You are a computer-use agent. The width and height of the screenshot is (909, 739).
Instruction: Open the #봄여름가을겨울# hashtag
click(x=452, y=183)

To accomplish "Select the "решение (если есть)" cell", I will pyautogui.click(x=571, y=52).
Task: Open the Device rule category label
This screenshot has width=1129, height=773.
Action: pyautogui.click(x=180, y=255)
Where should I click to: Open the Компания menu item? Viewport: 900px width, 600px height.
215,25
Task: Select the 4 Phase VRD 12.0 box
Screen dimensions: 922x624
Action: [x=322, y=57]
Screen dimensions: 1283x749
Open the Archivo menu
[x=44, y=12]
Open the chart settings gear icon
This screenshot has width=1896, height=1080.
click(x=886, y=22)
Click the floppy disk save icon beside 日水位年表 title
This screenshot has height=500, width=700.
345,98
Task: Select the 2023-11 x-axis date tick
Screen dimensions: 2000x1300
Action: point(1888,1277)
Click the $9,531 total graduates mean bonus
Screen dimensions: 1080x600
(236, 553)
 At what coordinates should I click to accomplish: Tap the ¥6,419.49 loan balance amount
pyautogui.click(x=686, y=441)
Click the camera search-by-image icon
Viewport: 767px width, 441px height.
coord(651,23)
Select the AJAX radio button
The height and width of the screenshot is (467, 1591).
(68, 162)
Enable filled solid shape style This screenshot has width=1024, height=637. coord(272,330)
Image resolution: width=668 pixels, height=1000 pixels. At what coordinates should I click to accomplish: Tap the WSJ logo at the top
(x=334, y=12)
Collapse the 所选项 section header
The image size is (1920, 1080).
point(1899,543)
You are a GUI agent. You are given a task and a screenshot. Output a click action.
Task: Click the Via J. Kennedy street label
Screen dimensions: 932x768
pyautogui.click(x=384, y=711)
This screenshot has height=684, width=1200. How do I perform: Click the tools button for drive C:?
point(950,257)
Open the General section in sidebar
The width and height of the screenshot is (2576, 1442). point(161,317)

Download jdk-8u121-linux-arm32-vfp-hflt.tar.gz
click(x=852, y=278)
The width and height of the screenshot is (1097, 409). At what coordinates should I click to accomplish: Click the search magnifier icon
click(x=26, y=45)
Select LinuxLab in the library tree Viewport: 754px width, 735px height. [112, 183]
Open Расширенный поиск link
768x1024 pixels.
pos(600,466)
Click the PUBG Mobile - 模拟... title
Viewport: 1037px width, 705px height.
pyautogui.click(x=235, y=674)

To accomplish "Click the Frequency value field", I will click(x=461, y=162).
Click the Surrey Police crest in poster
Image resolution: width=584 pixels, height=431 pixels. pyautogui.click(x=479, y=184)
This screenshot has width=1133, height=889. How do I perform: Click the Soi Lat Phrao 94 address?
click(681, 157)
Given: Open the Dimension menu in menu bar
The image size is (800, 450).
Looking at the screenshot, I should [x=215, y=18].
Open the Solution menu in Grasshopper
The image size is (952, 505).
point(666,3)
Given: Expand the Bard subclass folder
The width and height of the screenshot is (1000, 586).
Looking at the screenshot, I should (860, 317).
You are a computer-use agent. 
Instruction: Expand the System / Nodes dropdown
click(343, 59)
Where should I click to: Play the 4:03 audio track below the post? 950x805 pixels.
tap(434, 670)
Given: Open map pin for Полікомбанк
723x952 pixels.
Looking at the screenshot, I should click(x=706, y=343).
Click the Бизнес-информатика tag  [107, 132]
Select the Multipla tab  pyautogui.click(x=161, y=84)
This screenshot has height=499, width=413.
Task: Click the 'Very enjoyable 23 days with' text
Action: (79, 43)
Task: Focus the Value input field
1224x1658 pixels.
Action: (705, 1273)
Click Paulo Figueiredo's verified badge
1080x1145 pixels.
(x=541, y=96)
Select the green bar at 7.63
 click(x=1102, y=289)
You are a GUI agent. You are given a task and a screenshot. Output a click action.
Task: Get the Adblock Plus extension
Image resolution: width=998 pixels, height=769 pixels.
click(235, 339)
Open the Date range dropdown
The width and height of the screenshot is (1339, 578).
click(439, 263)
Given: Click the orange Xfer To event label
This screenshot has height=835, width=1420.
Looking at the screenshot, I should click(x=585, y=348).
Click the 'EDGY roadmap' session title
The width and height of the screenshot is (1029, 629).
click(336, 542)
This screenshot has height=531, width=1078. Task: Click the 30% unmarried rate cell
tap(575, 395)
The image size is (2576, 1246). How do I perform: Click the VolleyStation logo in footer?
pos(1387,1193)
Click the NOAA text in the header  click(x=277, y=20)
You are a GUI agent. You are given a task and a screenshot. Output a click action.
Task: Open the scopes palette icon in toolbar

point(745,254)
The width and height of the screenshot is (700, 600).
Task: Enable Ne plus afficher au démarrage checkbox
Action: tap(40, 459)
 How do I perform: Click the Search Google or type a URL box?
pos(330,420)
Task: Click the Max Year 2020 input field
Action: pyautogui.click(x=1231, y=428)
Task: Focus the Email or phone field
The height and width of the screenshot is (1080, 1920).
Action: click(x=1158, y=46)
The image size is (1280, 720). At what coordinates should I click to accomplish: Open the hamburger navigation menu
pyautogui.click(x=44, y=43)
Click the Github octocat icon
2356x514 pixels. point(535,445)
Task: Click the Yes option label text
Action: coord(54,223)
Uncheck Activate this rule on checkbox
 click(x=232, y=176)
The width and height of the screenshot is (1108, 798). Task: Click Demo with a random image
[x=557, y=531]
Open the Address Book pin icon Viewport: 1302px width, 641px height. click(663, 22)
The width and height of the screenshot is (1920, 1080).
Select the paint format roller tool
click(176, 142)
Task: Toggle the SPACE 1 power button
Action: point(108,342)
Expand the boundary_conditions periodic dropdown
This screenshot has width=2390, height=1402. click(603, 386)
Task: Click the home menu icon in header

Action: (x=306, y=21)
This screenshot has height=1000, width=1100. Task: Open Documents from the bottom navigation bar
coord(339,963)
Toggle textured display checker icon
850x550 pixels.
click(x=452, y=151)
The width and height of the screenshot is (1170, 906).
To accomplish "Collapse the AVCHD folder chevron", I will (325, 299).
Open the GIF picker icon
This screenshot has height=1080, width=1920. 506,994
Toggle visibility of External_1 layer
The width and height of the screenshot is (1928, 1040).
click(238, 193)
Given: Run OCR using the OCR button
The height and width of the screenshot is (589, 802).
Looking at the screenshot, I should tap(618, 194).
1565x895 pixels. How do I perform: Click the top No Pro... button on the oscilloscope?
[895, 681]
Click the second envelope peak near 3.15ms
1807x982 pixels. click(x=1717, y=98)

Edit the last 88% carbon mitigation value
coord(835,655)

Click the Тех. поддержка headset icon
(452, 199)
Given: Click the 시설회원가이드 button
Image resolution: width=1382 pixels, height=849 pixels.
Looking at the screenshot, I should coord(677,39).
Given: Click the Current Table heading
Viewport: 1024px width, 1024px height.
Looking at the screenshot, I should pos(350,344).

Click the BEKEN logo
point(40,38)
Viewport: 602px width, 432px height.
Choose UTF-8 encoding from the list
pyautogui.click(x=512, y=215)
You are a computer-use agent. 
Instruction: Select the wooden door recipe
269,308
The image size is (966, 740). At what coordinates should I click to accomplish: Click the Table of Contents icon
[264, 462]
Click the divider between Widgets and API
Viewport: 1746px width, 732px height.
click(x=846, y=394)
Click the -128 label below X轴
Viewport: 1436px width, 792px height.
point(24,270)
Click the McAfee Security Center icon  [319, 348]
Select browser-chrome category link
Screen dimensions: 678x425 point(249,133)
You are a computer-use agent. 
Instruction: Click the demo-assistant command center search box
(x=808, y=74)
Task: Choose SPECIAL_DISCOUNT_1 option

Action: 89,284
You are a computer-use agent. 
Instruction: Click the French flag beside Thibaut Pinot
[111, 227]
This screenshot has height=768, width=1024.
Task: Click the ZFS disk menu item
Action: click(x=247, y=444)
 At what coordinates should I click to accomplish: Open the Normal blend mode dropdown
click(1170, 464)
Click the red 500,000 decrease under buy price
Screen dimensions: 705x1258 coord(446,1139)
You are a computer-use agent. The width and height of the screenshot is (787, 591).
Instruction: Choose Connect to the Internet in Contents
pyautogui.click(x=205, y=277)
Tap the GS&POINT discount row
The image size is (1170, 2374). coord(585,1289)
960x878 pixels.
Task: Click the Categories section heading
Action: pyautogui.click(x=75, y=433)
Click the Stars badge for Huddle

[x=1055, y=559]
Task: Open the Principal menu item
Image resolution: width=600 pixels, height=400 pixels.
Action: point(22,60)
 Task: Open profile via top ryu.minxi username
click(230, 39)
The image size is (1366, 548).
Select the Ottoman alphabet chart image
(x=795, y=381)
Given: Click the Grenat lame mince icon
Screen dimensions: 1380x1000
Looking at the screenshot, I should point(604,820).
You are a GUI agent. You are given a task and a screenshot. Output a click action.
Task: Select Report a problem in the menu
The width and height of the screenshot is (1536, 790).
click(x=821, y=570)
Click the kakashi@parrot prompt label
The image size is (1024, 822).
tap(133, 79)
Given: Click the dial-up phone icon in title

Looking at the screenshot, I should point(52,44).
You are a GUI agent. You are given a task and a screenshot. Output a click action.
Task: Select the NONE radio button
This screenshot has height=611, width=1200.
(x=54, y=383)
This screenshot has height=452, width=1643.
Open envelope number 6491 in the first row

--

Copy out, word for word, the lines of the material above from the line with "Select browser-chrome category link" to the line with "Looking at the screenshot, I should point(52,44).", including both of those lines.

OUTPUT:
Select browser-chrome category link
Screen dimensions: 678x425 point(249,133)
You are a computer-use agent. 
Instruction: Click the demo-assistant command center search box
(x=808, y=74)
Task: Choose SPECIAL_DISCOUNT_1 option

Action: 89,284
You are a computer-use agent. 
Instruction: Click the French flag beside Thibaut Pinot
[111, 227]
This screenshot has height=768, width=1024.
Task: Click the ZFS disk menu item
Action: click(x=247, y=444)
 At what coordinates should I click to accomplish: Open the Normal blend mode dropdown
click(1170, 464)
Click the red 500,000 decrease under buy price
Screen dimensions: 705x1258 coord(446,1139)
You are a computer-use agent. The width and height of the screenshot is (787, 591).
Instruction: Choose Connect to the Internet in Contents
pyautogui.click(x=205, y=277)
Tap the GS&POINT discount row
The image size is (1170, 2374). coord(585,1289)
960x878 pixels.
Task: Click the Categories section heading
Action: pyautogui.click(x=75, y=433)
Click the Stars badge for Huddle

[x=1055, y=559]
Task: Open the Principal menu item
Image resolution: width=600 pixels, height=400 pixels.
Action: point(22,60)
 Task: Open profile via top ryu.minxi username
click(230, 39)
The image size is (1366, 548).
Select the Ottoman alphabet chart image
(x=795, y=381)
Given: Click the Grenat lame mince icon
Screen dimensions: 1380x1000
Looking at the screenshot, I should point(604,820).
You are a GUI agent. You are given a task and a screenshot. Output a click action.
Task: Select Report a problem in the menu
The width and height of the screenshot is (1536, 790).
click(x=821, y=570)
Click the kakashi@parrot prompt label
The image size is (1024, 822).
tap(133, 79)
Given: Click the dial-up phone icon in title

Looking at the screenshot, I should point(52,44).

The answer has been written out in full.